What is needed: Output the line that contains "Open the logic" together with each line after it, through the final line of the listing below, word for word; omit pictures.

Data for the task:
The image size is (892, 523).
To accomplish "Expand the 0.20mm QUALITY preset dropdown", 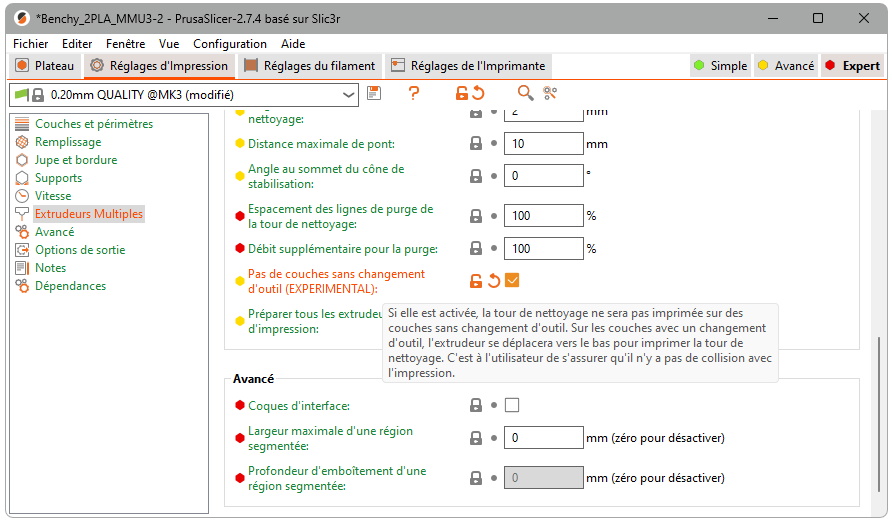I will [349, 94].
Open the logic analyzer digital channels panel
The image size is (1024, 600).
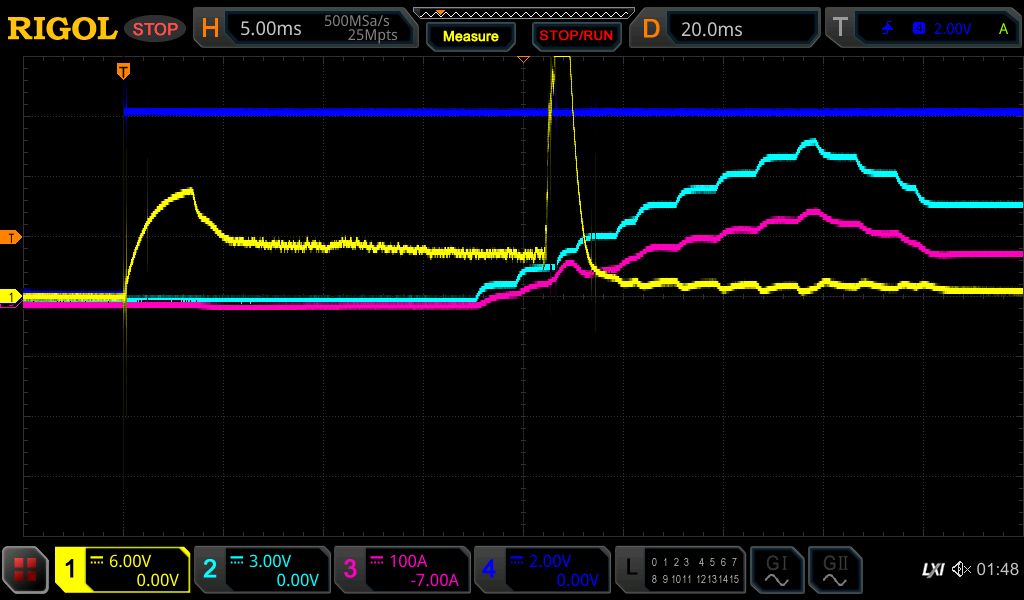point(680,570)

Response to the task:
Open the logic analyzer digital channels panel
The image size is (1024, 600).
point(680,570)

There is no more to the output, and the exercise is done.